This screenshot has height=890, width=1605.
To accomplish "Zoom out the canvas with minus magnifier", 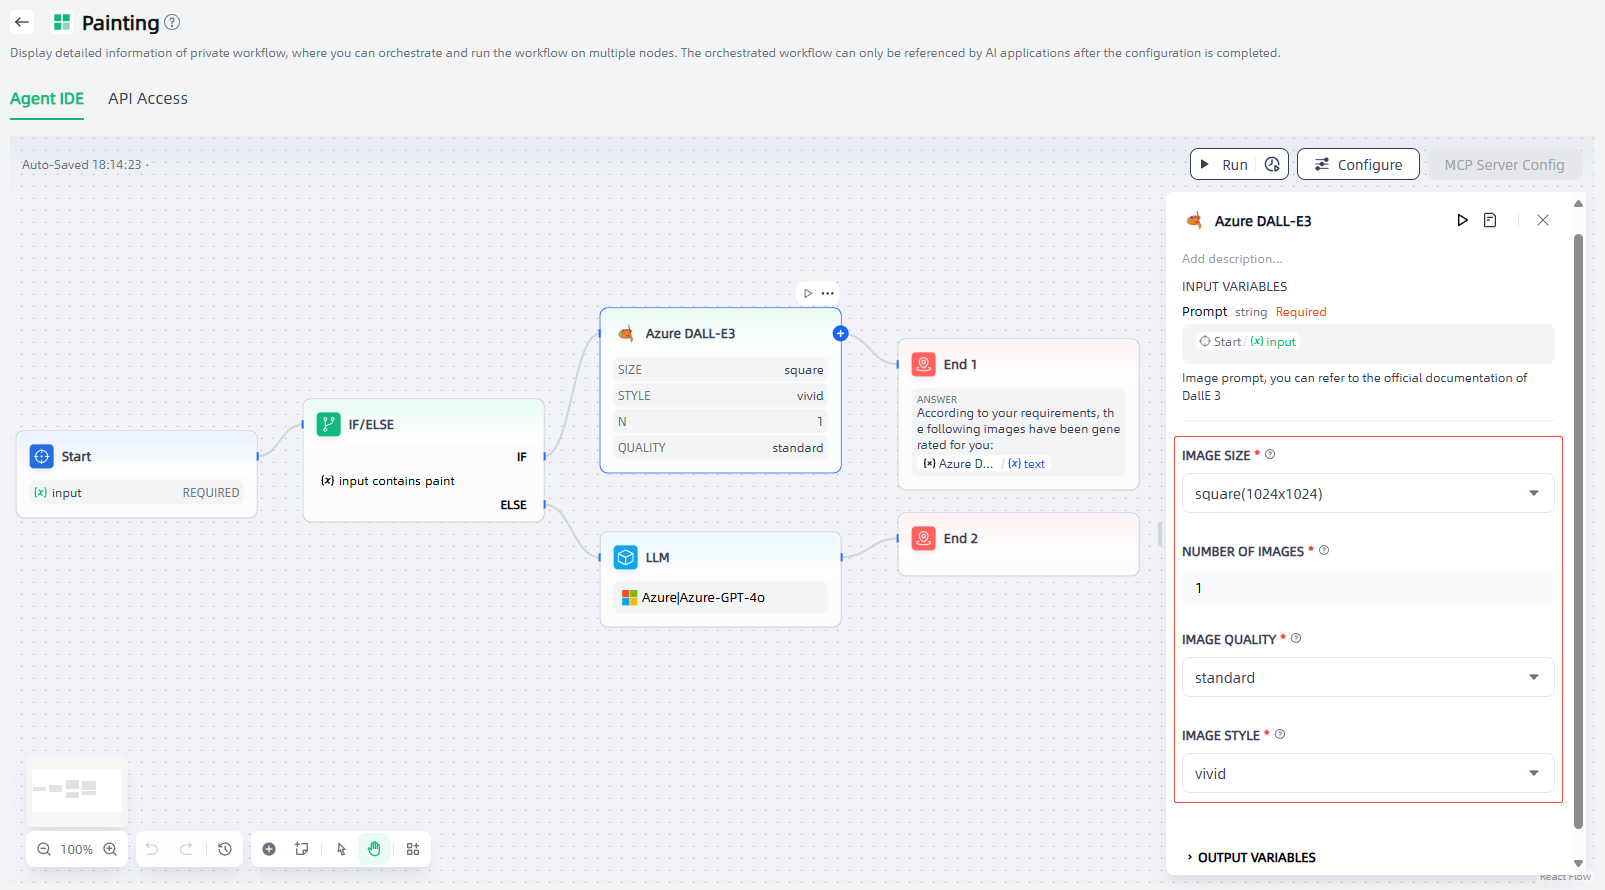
..............................
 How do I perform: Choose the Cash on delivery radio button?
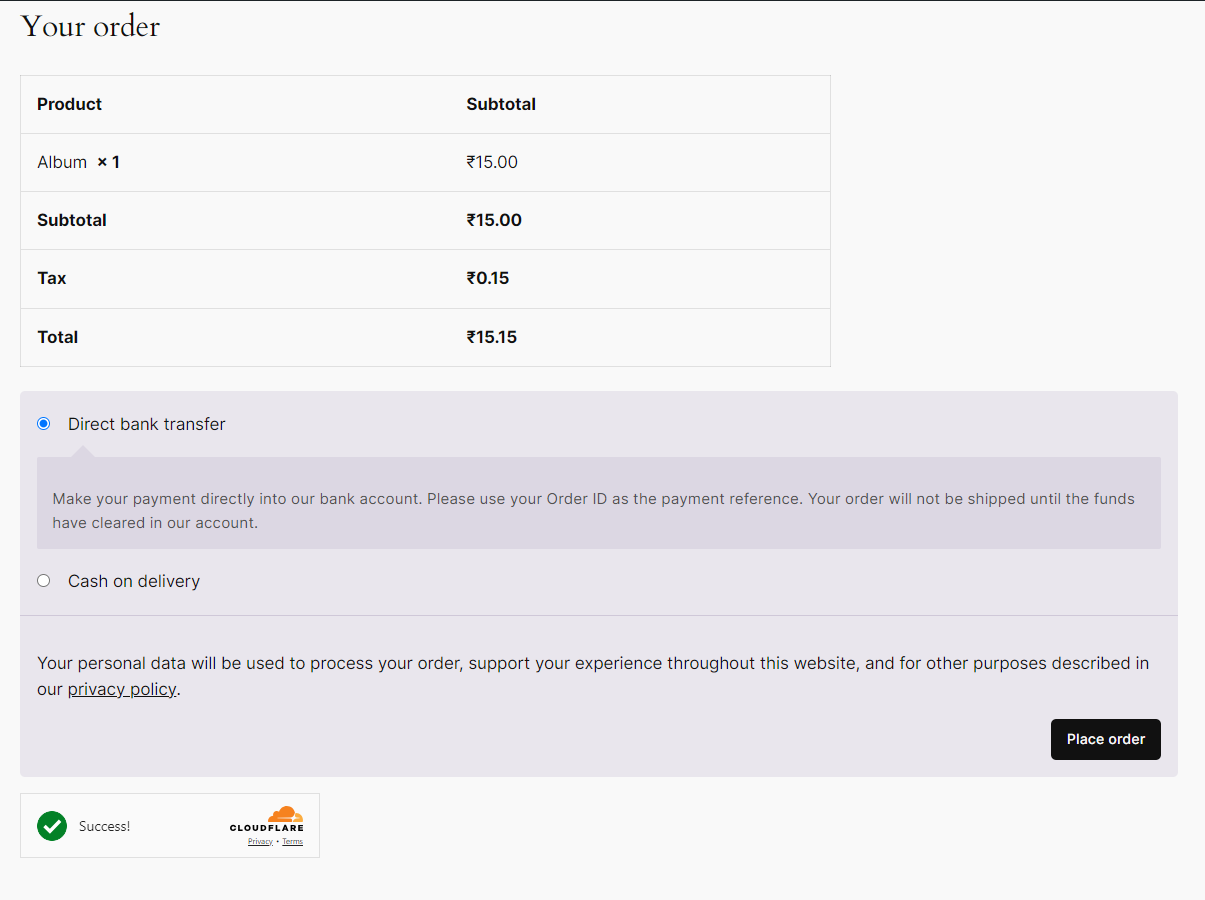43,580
..............................
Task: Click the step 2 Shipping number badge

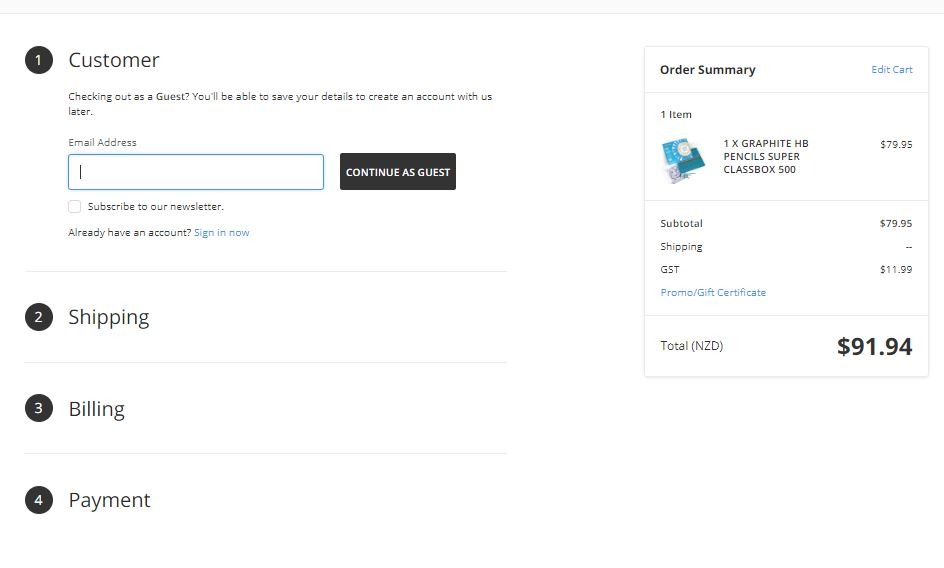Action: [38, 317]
..............................
**Exercise objective**
Please repeat the lines of the material above exactly, starting with the line that contains "This screenshot has height=890, width=1605." and ending with the line that contains "out the canvas". Leave the pictures out.

**The answer**
This screenshot has height=890, width=1605.
To accomplish "Zoom out the canvas with minus magnifier", 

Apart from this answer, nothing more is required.